== Input data ==

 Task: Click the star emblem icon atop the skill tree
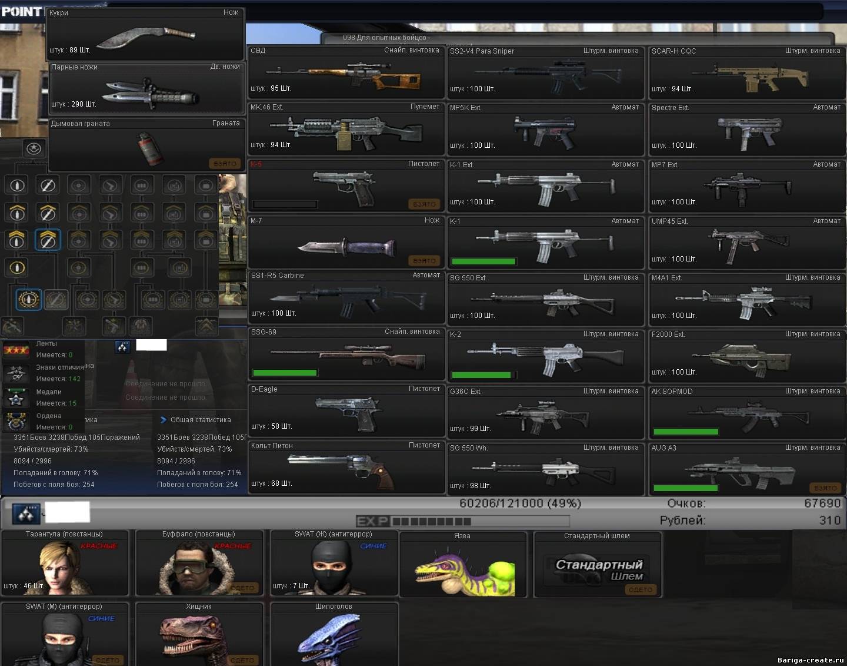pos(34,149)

===
== Input data ==

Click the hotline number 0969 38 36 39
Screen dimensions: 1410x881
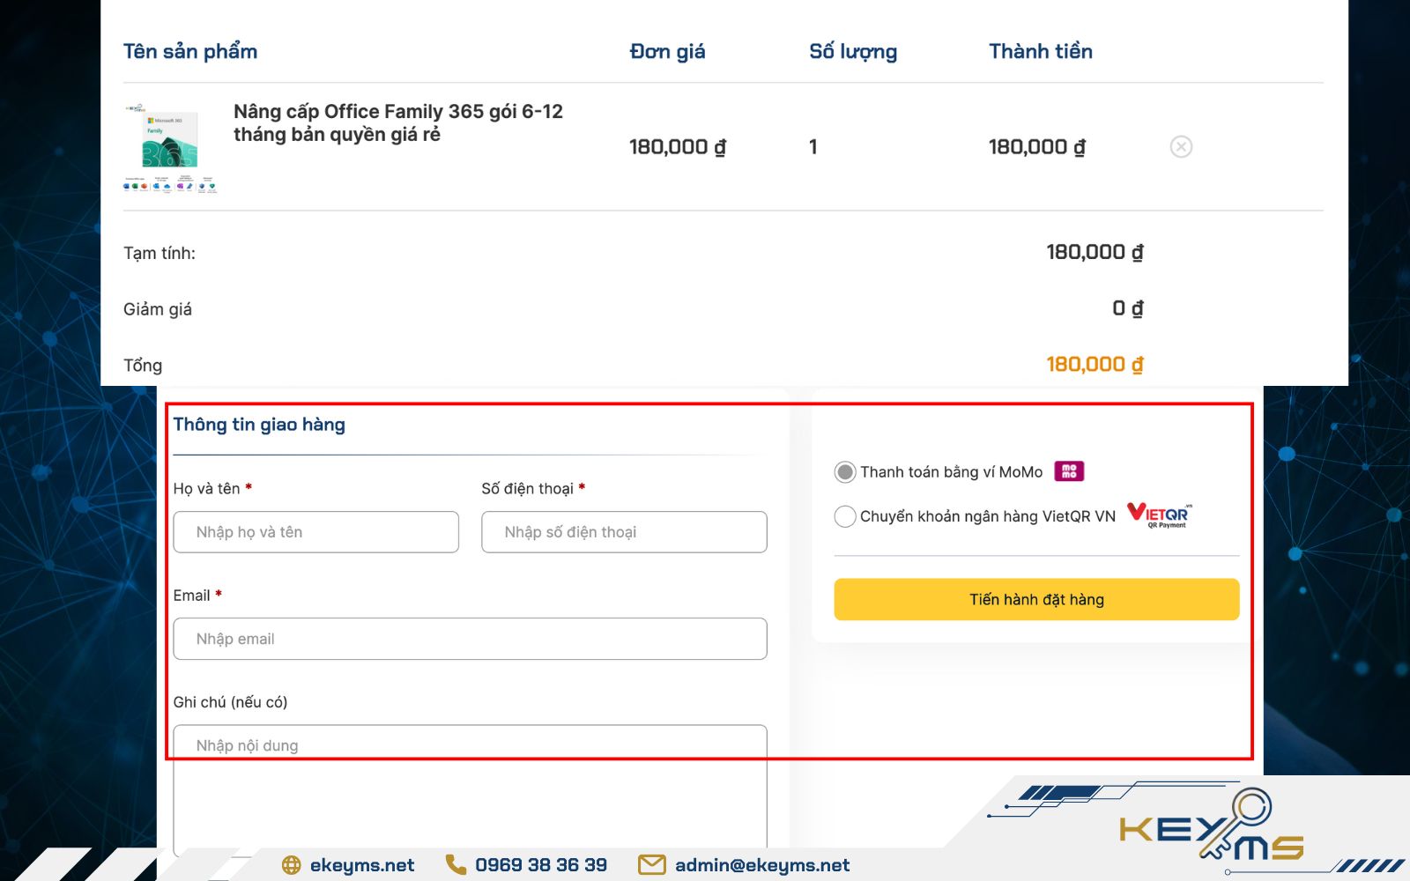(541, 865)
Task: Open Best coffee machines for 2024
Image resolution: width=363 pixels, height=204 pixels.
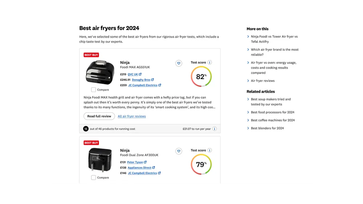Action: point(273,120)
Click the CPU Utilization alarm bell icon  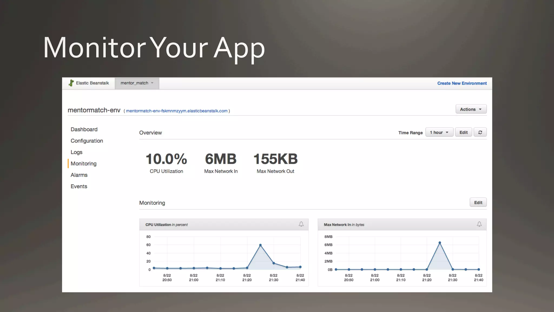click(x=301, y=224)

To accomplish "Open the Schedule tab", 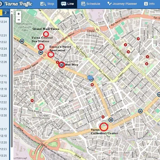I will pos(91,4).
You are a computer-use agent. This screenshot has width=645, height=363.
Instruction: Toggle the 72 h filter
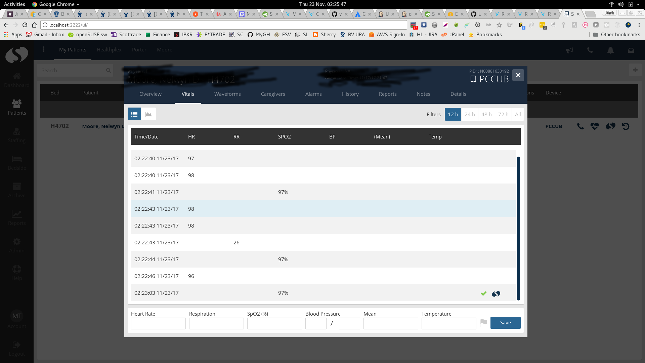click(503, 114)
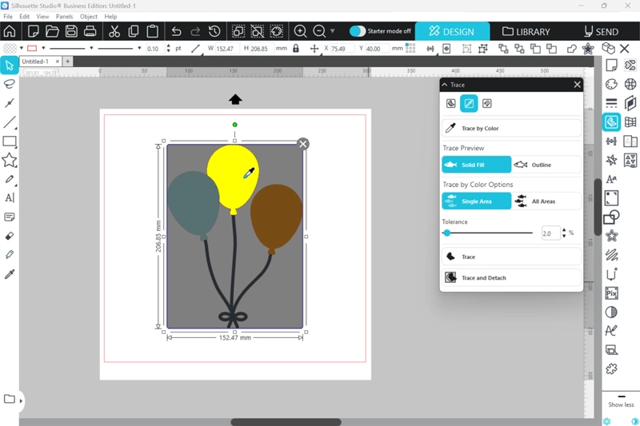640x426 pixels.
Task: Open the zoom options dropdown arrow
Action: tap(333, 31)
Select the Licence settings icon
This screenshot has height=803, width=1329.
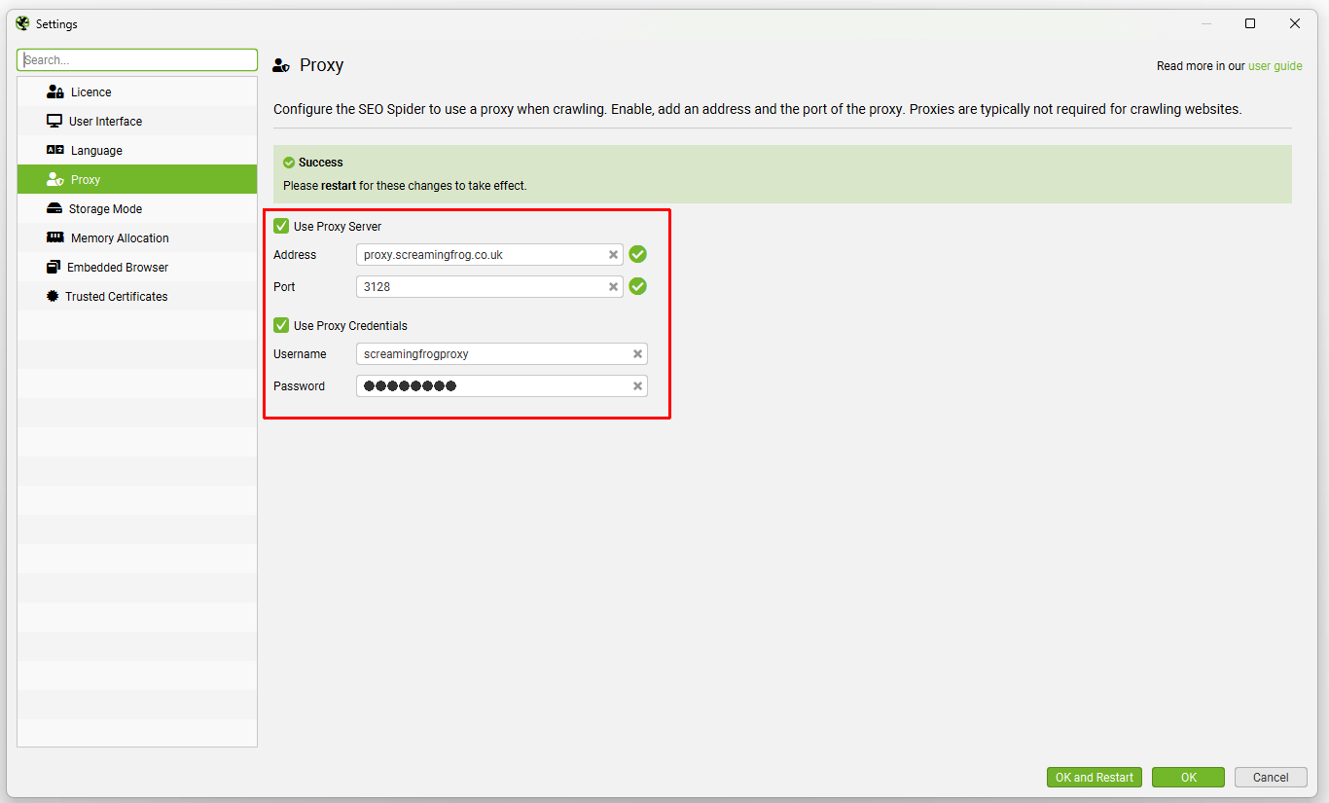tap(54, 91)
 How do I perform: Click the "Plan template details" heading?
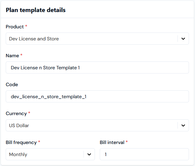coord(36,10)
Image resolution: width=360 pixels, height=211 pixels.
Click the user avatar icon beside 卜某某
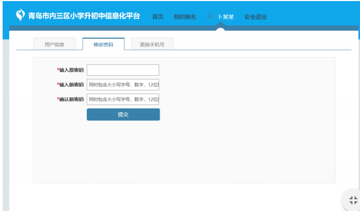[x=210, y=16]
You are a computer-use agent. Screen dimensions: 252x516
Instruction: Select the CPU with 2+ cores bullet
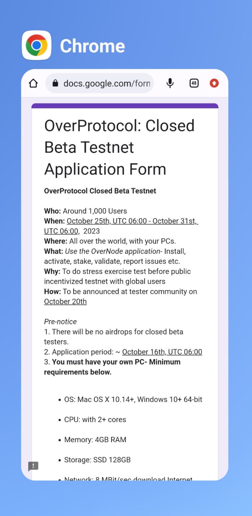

===
== Input data ==

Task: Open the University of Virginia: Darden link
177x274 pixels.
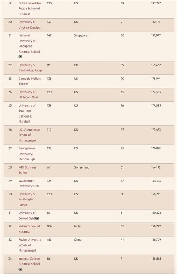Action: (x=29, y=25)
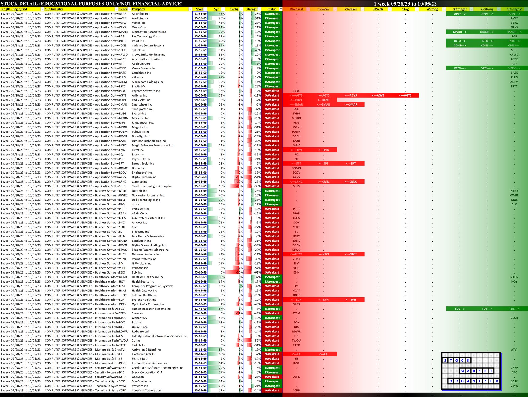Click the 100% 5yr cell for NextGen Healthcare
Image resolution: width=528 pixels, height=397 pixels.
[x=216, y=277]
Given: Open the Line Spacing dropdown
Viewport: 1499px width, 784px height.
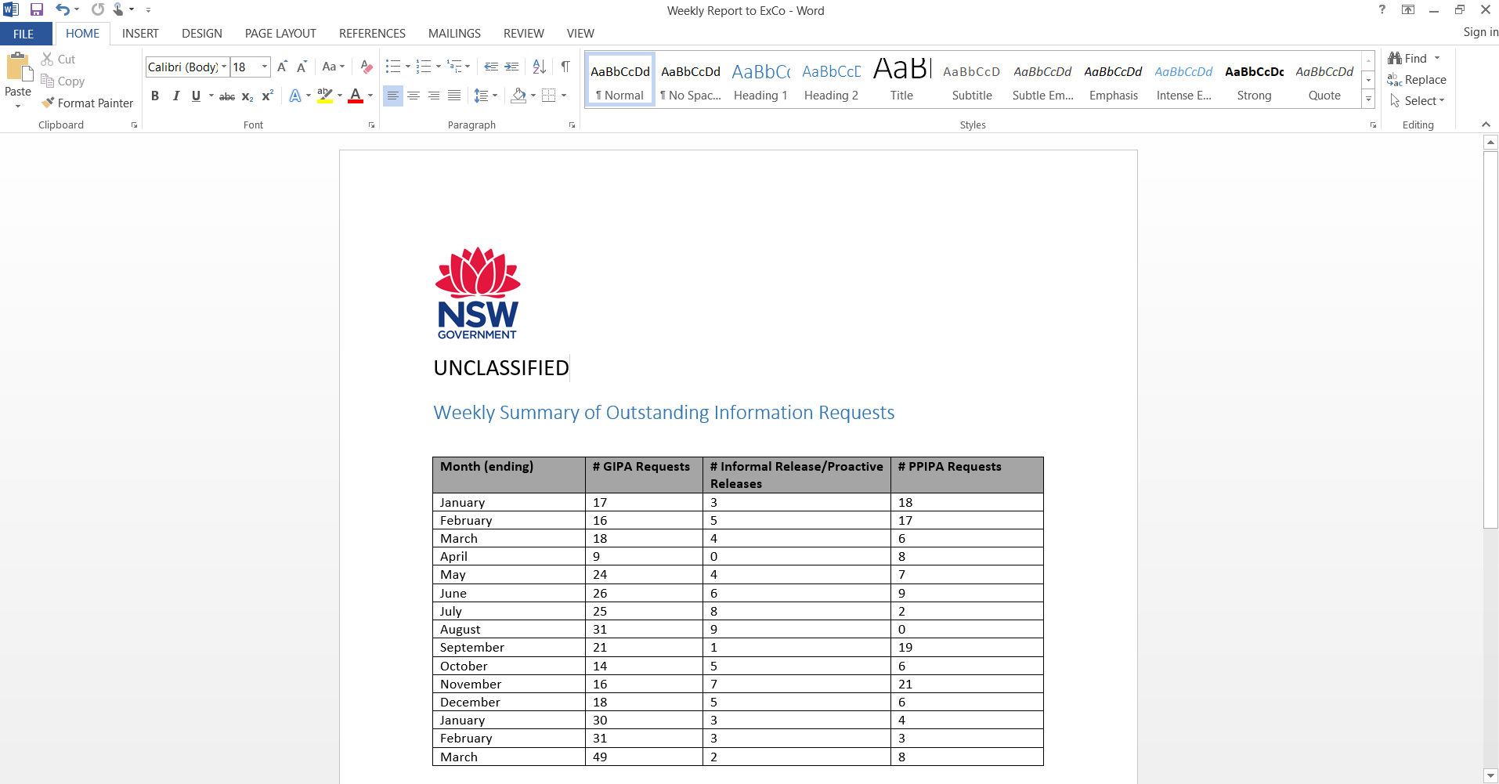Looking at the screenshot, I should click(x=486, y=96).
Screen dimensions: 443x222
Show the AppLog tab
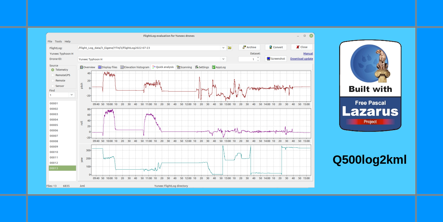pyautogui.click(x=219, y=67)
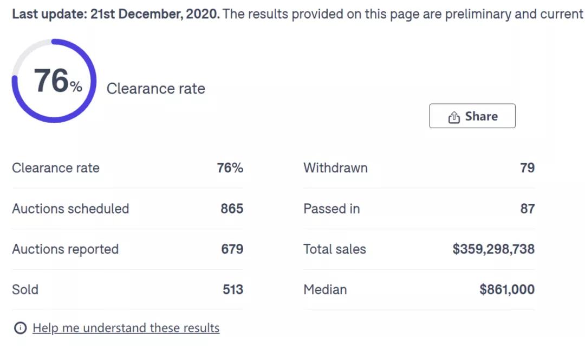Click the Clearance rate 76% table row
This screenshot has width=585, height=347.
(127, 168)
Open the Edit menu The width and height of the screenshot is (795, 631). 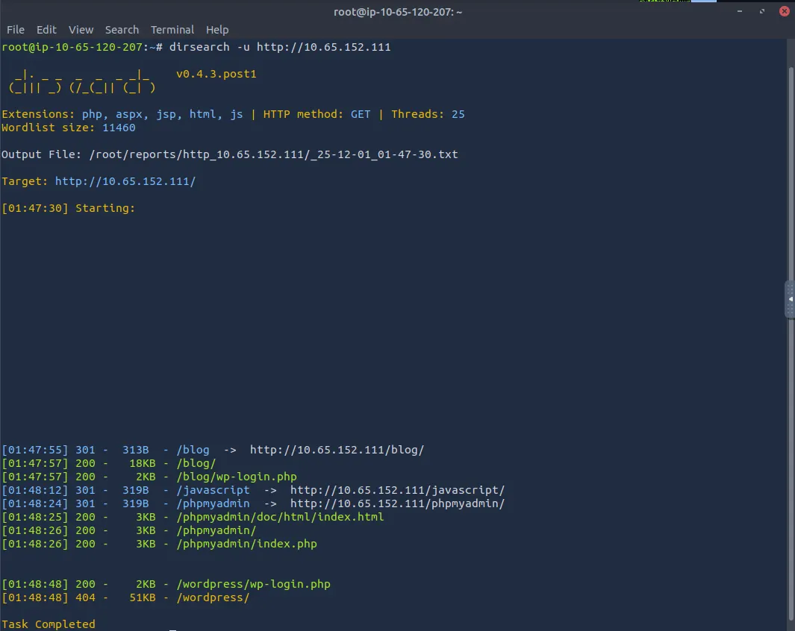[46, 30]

===

[What is required] Take the part of the listing that opens with the line containing "You are a computer-use agent. Screen" and closes with the line containing "Instruction: Select the", and swap "bullet" for "radio button". Return only those lines, with nothing else altered.

[Reply to the task]
You are a computer-use agent. Screen dimensions: 252x516
Instruction: Select the CPU with 2+ cores radio button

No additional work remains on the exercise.